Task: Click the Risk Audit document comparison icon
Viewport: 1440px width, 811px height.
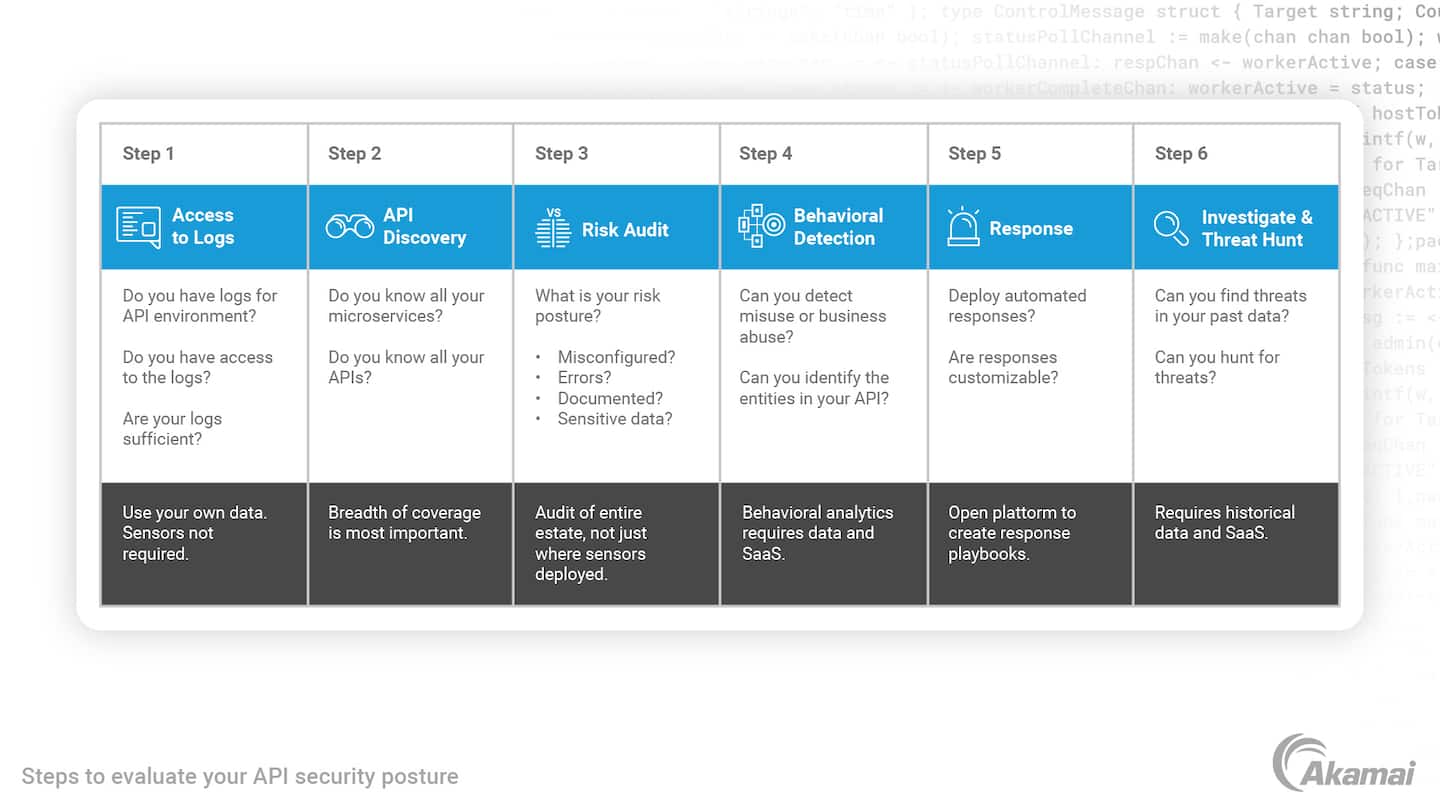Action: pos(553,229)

- - - - - - -

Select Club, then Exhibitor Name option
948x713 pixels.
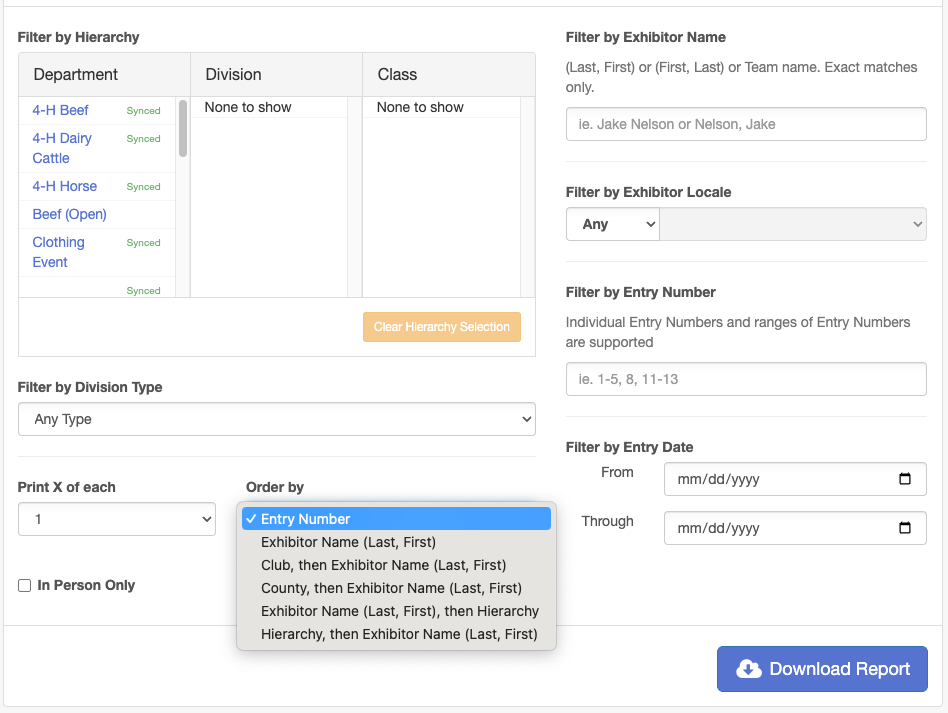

- - - - - - -

• Exercise prompt
Print only what lies in the material above starting at the line with "Select Club, then Exhibitor Name option" and ending at the line with "948x713 pixels.", every line exactly as given.

• The completed task
Select Club, then Exhibitor Name option
948x713 pixels.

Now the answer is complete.